◆ Extracted text
/---

[whatwg] A plea to Hixie to adopt <main>
Simon Pieters
simonp at opera.com
Wed Nov 7 07:08:35 PST 2012
On Wed, 07 Nov 2012 15:35:31 +0100, Ben Schwarz <ben.schwarz at gmail.com>
wrote:
> I generally markup pages using ARIA roles:
>
> <header role=banner>
> <article role=main>
> <footer role=contentinfo>
There is an implicit mapping already.
> and variations thereafter—
>
> If there were to be a <main> attribute (with an implicit ARIA role to
> match), where would it end?
It ends at <main> since that's the last landmark lacking an element.
> <contentinfo> <banner> ?
The are called <footer> and <header>.
> What is to be gained by adding an element, rather than using ARIA roles?
The gain is better ergonomics and more likelihood of getting accessible
pages by people using the elements without doing extra work to cater for
AT.
> Isn't that what ARIA is designed for?

\---

◆ Requirements
(1) In the mailing list message, why would adding elements for landmarks end at <main>?
(2) Reproduce the mailing list message without alteration, starting with "It ends at <main>" and going on through "is designed for?".

◆ Information supplied

/---

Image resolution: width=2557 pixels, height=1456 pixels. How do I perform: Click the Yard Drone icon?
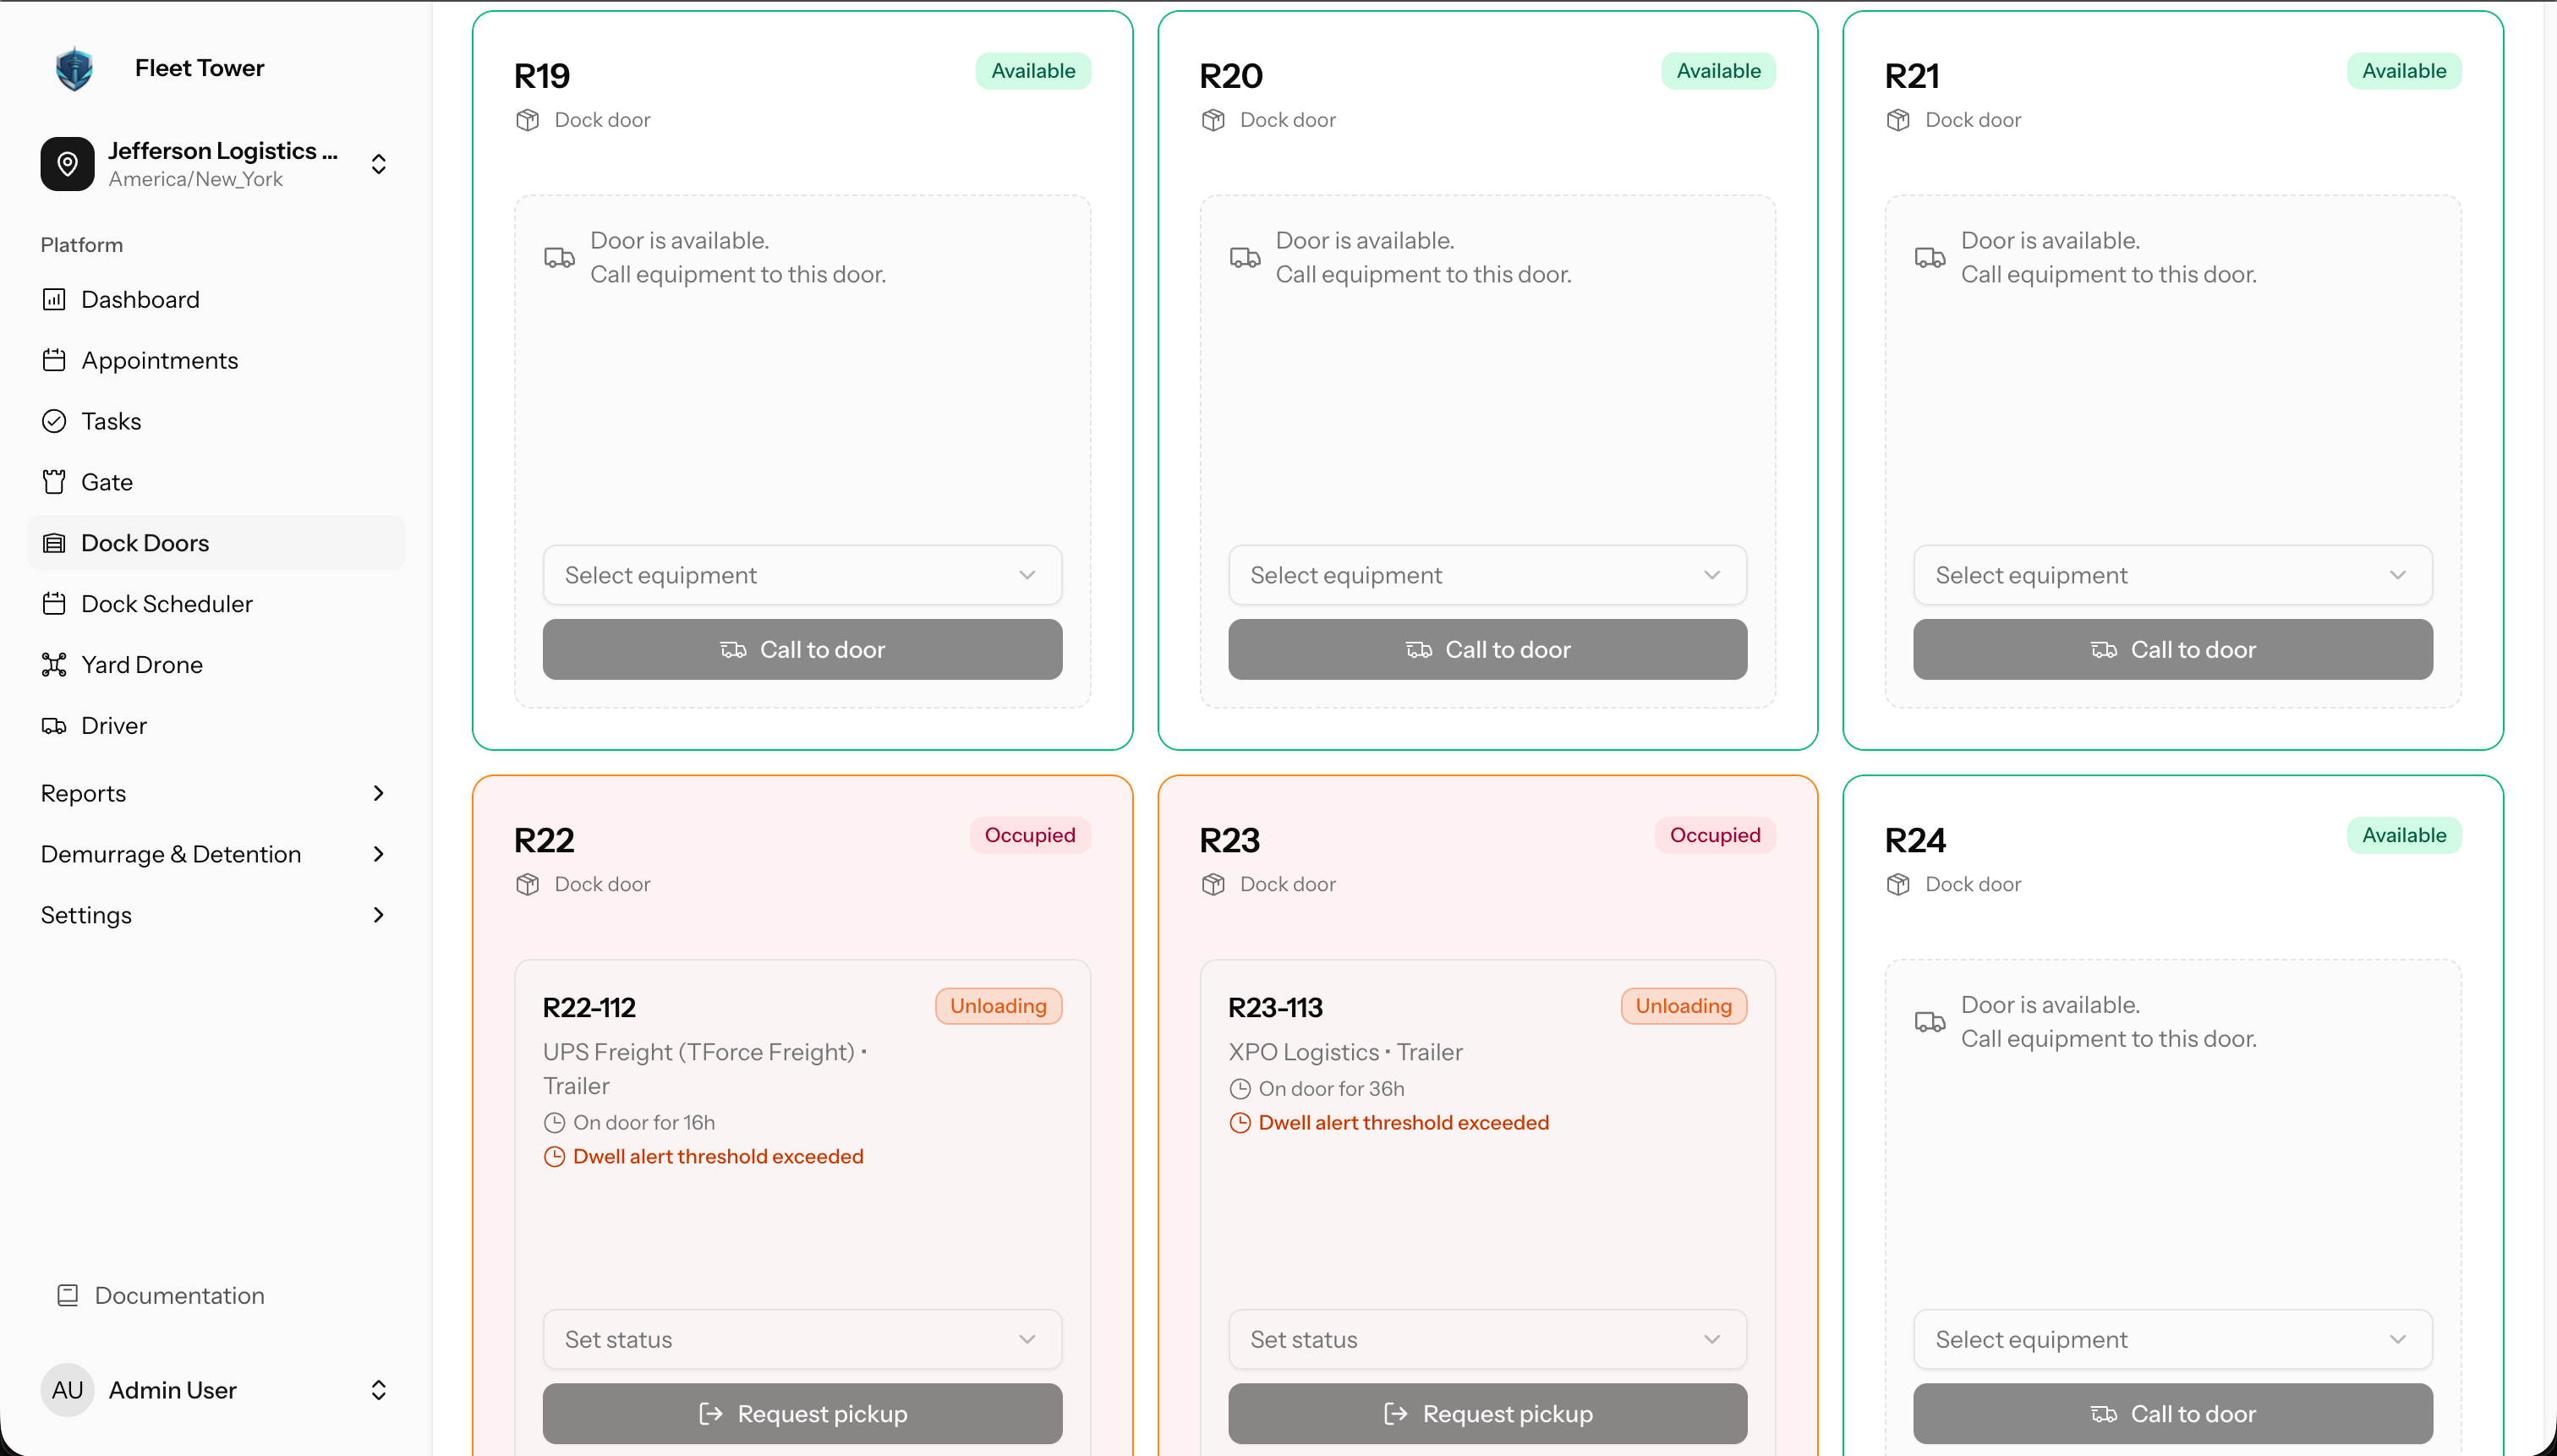pyautogui.click(x=54, y=664)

\---

◆ List of solutions
(1) <main> is the last landmark lacking an element.

(2)
It ends at <main> since that's the last landmark lacking an element.
> <contentinfo> <banner> ?
The are called <footer> and <header>.
> What is to be gained by adding an element, rather than using ARIA roles?
The gain is better ergonomics and more likelihood of getting accessible
pages by people using the elements without doing extra work to cater for
AT.
> Isn't that what ARIA is designed for?